Such lens is a 3-in-one lens, but not a triplet.
A triplet:
...
-) can also mean a 4 lens-element lens, if 2 of the 4 are cemented together as for instance in a Tessar-type. Then this is called "expanded triplet".
What makes me wonder though is that the plain Sironar and Symmar were equivalent lenses from Schneider and Rodenstock.
Symmar:
180mm/315mm = 1/1.75
Sironar:
180mm/550mm = 1/3.1
I am puzzled... as the convertible characteristics should be similar.
But Sironar and Symmar seem both of symmetrical design, thus rear and front group must have about same FL.
If these lenses were true symmetrical in both cases the sole groups should have a FL of 364mm.
For the Symmar 180mm it is thus: 435mm/315mm
For the Sironar 180mm it is thus: 270mm/550mm
This shows how much one may be mislead by just looking at lens sketches.

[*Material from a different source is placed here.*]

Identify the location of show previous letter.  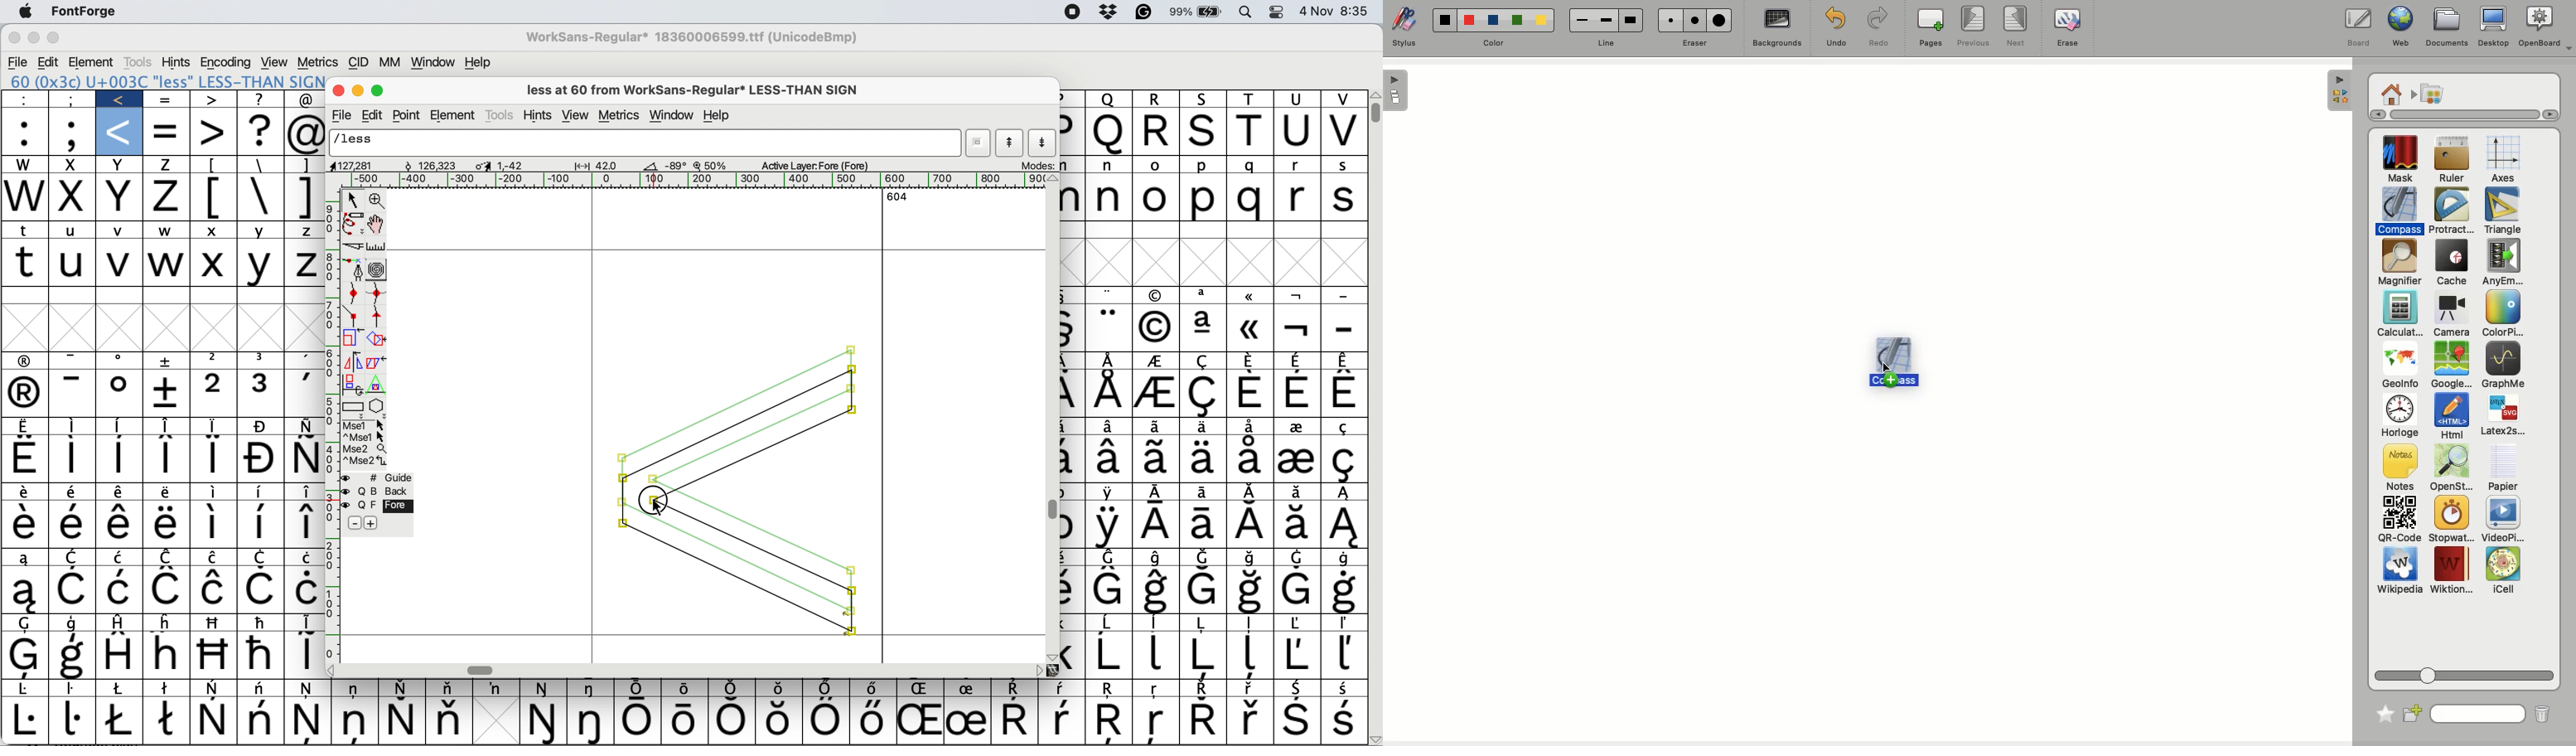
(1011, 143).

However, each manufacturer may have deviated from symmetry in different ways. For older Symmars that are marked as convertible, Schneider recommended to use the rear cell alone. This shutter for a Sironar is marked for the 550mm cell, which I guess is the rear, but I've read that Rodenstock recommended to use the front cell of a Sironar when using only one. I've not tested it myself.

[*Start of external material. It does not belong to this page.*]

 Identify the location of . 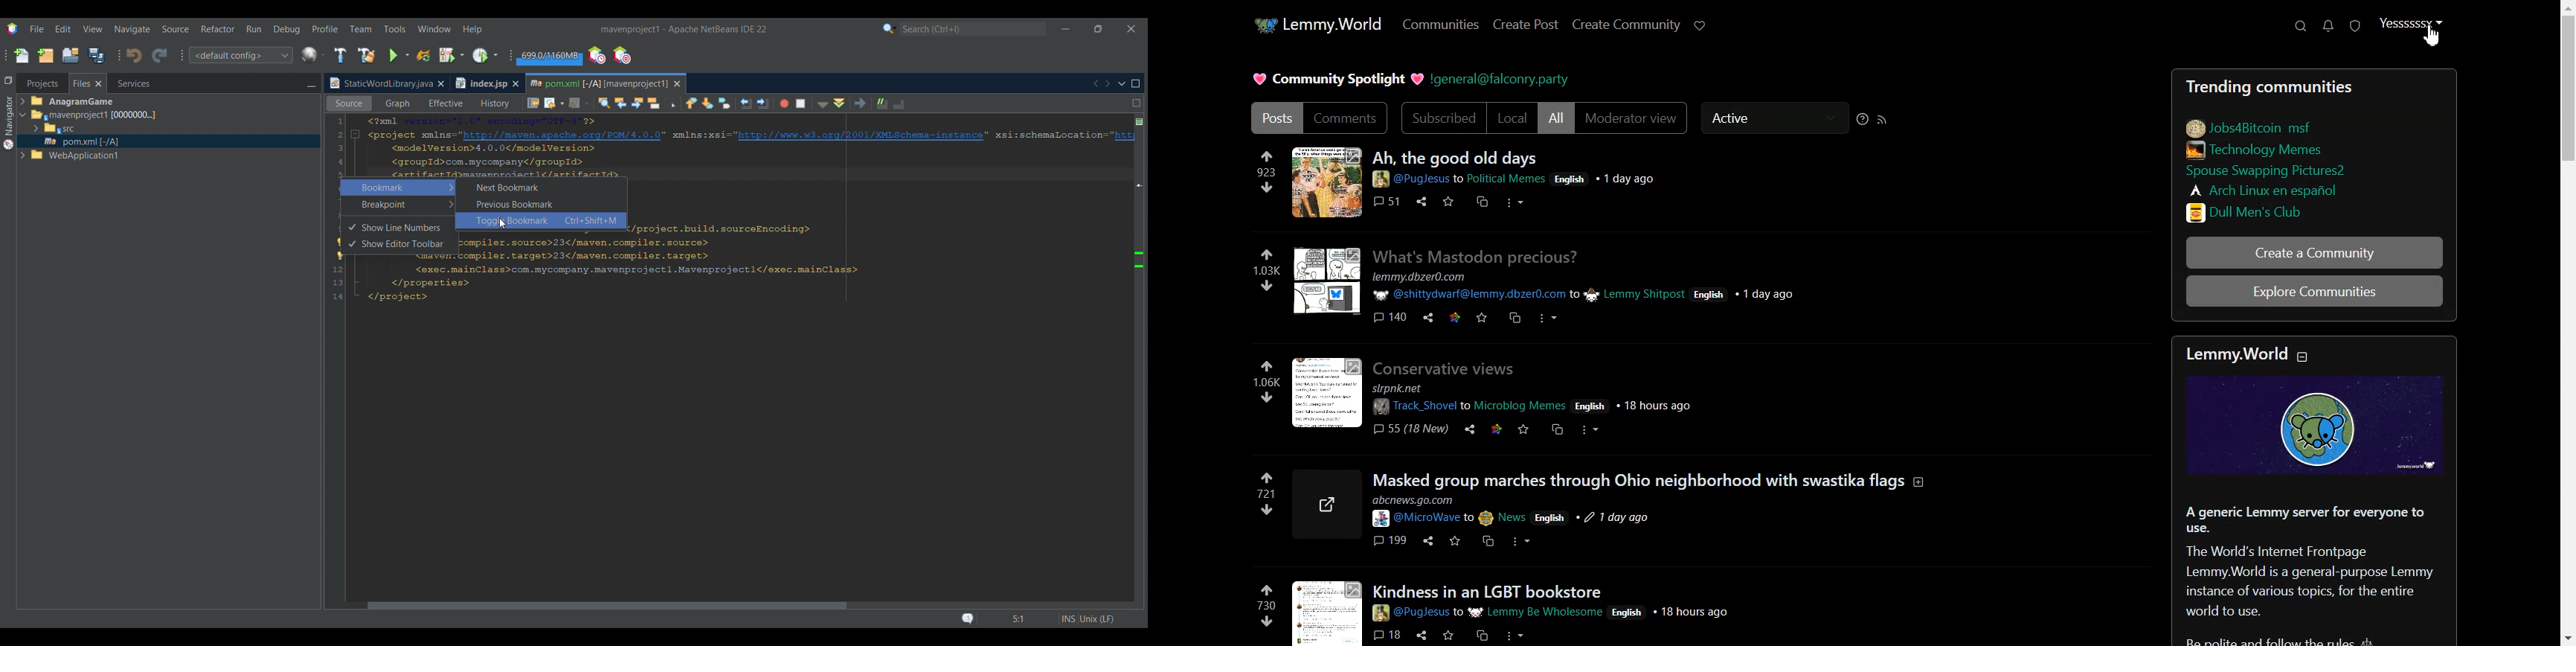
(1488, 591).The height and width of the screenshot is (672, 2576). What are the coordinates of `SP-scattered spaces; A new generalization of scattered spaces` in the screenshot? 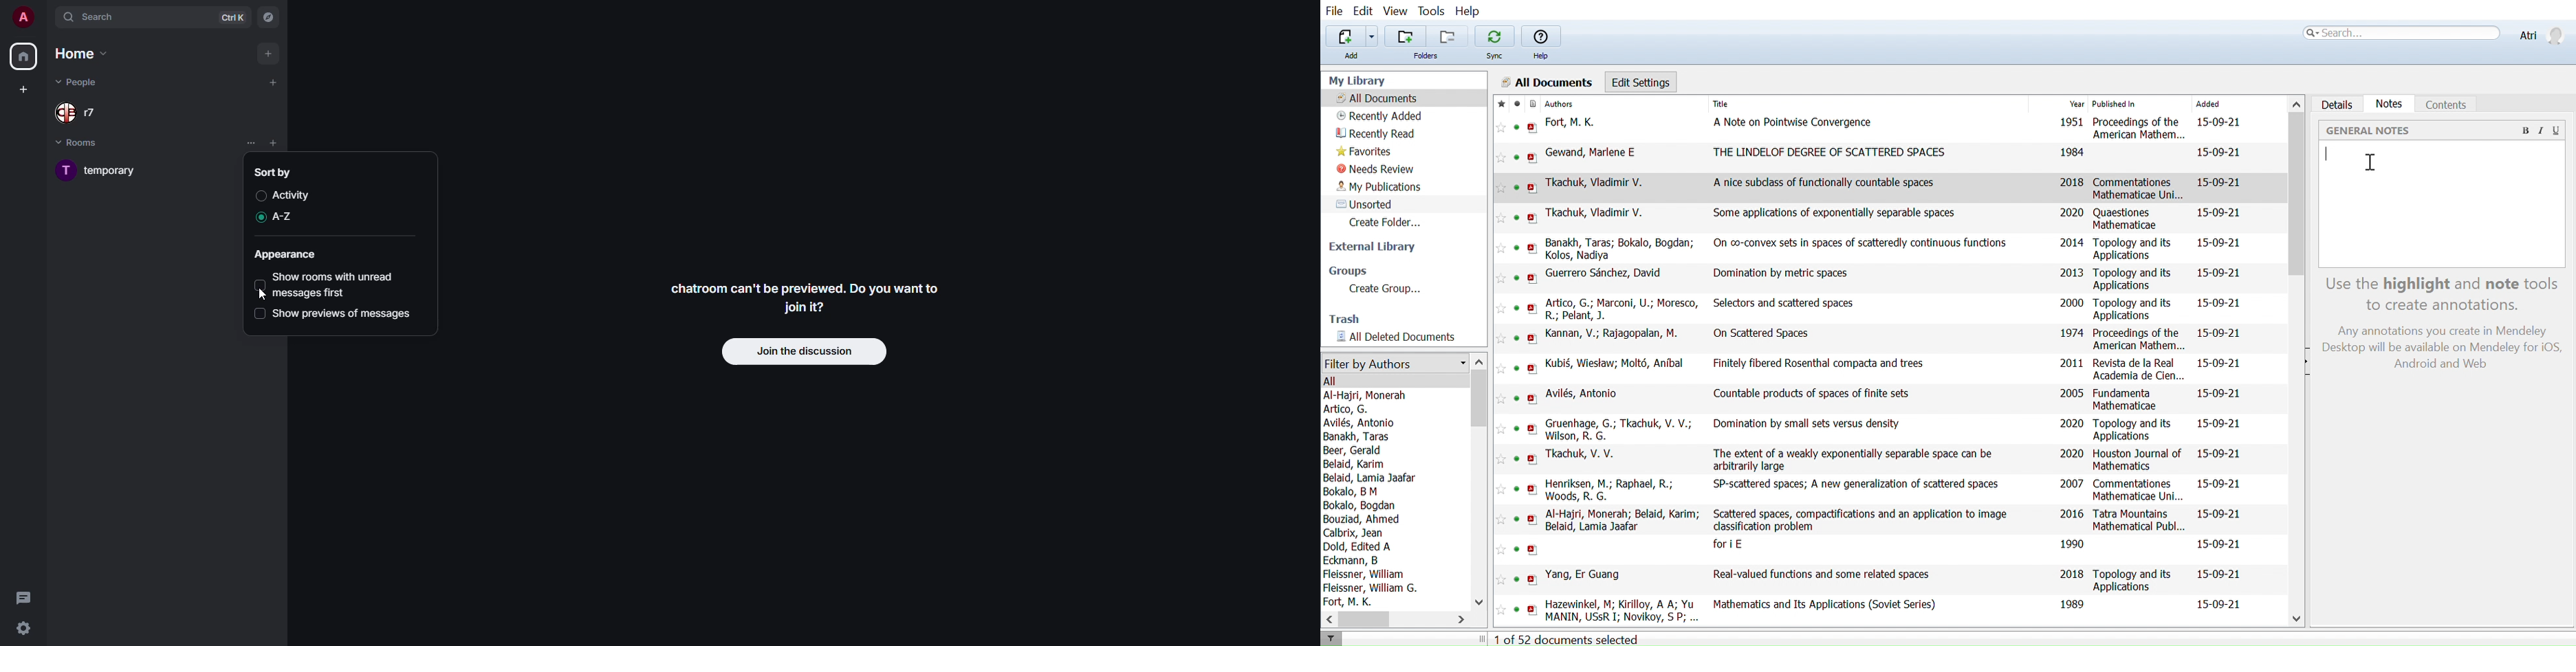 It's located at (1858, 485).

In later versions of these lenses the manufacturers stopped recommending using only one cell or engraving the shutters for it. It doesn't mean you can't do it, it just means they stopped officially saying it. Color photography was becoming more common and it wouldn't surprise me if the single groups are less well corrected for it.
But how will you determine the aperture to use on one of these front or rear groups? Is that lens that the guy is selling useless until someone calibrates the aperture scale?Yes, in the 90's I inquired at Schneider and they replied that from the models with suffix onwards they no longer advise using the rear group on its own, as the image quality would degrade too much.
Anyway, doing a little bit of math will reveal interesting results on gained focal lengths of single groups of those older lenses. The same can be done experimentally on the newer models where no single-group focal lenght is given any longer. In all cases then one still can establish whether the image quality is apt for the use in question.